Mohini kills Bhagwati, who had learned her real identity. Shakti suspects Mohini. She creates illusions and tries to prove Shakti mentally unstable.

== Cast ==
=== Main ===
- Arjun Bijlani as Dr. Shiv Kashyap: (2023–2024)
- Nikki Sharma as Shakti Sharma Kashyap: (2023–2024)

=== Recurring ===
- Dolly Chawla as Mohini Singh: (2024)
- Nimisha Vakharia as Manorama Sharma: (2023–2024)
- Phool Singh as Brijkishore Sharma: (2023–2024)
- Chinmay Patwardhan as Ravi Singh (2023–2024)
- Megha Singh as Janvi Sharma (2023–2024)
- Parineeta Borthakur as Mandira Kashyap (formerly Gargi Rameshwar Sharma): (2023–2024)
- Sanjay Swaraj as Raghunath Kashyap: (2023–2024)
- Seema Pandey as Gayatri Kashyap: (2023–2024)
- Ashman Kumar as Ayush Singh (2023–2024)
- Sandeep Sachdev as Kamalnath Kashyap: (2023–2024)
- Gaurav Wadhwa as Dr.
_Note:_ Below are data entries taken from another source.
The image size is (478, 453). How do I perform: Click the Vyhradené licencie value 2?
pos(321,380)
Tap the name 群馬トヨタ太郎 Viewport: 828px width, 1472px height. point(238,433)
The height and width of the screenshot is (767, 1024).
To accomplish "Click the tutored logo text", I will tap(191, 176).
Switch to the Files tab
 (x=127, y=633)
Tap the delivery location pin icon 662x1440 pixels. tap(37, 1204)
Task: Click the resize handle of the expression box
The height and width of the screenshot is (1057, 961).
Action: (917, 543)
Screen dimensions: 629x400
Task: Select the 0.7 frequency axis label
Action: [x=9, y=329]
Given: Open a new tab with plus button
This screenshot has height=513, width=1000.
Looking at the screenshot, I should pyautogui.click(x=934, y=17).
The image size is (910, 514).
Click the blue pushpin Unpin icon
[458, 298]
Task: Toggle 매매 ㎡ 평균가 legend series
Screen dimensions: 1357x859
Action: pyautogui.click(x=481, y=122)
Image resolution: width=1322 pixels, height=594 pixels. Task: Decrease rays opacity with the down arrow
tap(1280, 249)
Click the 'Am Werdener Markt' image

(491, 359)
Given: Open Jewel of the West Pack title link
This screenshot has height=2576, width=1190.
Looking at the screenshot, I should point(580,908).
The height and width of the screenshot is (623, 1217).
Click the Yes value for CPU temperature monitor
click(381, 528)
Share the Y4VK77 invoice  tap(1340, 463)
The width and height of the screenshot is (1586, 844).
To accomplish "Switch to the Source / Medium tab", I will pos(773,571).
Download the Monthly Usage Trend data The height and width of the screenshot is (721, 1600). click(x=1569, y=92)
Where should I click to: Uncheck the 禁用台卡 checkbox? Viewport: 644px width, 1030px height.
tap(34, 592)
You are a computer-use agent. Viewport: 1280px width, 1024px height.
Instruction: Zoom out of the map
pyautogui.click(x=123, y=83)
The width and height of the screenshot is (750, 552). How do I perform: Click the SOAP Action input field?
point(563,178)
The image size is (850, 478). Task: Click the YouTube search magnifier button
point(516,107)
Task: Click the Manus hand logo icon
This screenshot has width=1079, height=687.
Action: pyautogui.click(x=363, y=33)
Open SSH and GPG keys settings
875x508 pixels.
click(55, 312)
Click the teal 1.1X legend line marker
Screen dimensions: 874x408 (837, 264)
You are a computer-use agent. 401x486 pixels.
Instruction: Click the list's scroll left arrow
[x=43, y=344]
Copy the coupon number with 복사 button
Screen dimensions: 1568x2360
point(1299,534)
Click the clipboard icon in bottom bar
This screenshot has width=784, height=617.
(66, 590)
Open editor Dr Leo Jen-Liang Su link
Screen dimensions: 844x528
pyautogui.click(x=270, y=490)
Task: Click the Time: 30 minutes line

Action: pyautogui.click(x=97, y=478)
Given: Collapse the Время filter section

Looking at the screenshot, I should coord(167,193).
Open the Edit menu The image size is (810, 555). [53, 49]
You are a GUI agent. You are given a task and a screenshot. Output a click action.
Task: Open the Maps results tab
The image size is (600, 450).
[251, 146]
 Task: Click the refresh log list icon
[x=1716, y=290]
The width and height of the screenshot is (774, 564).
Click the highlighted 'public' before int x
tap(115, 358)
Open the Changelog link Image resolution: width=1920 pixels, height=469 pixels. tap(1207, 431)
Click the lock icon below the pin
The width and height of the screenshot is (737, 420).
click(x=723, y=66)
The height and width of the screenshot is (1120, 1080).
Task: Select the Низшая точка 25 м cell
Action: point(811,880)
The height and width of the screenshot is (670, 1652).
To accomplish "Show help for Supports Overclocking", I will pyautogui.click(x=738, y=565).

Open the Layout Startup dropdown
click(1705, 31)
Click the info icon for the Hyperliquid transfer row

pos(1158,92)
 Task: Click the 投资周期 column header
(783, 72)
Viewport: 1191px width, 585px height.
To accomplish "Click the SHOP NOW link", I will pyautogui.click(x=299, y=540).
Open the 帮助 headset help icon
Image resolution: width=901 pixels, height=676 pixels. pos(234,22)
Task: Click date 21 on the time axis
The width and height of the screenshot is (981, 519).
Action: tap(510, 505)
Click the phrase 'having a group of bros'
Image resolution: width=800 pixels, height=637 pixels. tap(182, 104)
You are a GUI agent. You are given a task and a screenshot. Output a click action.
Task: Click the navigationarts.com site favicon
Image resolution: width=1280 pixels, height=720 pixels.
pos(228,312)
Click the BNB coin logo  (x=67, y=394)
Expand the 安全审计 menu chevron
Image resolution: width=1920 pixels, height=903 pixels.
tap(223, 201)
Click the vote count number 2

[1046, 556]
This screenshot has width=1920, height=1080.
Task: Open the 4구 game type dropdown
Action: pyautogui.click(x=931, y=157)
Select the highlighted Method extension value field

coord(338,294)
Keertan Kashyap: (2023–2024)
- Aditi Patwa as Koyal Kashyap Sharma: (2023–2024)
- Jhuma Mitra as Padma Kashyap: (2023–2024)
- Vrushab Khadtale as Nandu Kashyap: (2023–2024)
- Meenakshi Verma as Bhagwati Kashyap: (2023–2024)
- Aan Tiwari as Kartik Kashyap: (2024)
- Prince Dhiman as Dharam Sharma: (2023–2024)
- Reva Kaurase as Rimjhim Sharma Kashyap: (2023–2024)
- Darsh Mody as Ranjan Mishra:(2023)
- Ssumier Pasricha as Purnendu (2023–2024)
- Ravi Bhatia as Naag: Mohini's brother (2024)

=== Guest appearances ===
- Niharika Roy as Radha Sharma Trivedi: (2023)
- Shabir Ahluwalia as Mohan Trivedi: (2023)

==Production==
===Development===
The series was announced by Studio LSD Private Limited. The show showcases a modern-day interpretation of the Shiv-Shakti dynamic.

===Casting===
Arjun Bijlani was cast as the male lead Shiv, who is a doctor. Nikki Sharma was cast as the female lead Shakti, who is an aspiring doctor. Nimisha Vakharia was cast as Shakti's aunt while, Gaurav Wadhwa cast to play Shiv's brother. Parineeta Borthakur was cast to play Shiv's aunt Mandira, the negative lead.

===Filming===
The series is set in Varanasi. It is mainly shot in Varanasi and at Film City, Mumbai. Shabir Ahluwalia and Niharika Roy of Pyar Ka Pehla Naam: Radha Mohan, also shot for the series in Varanasi.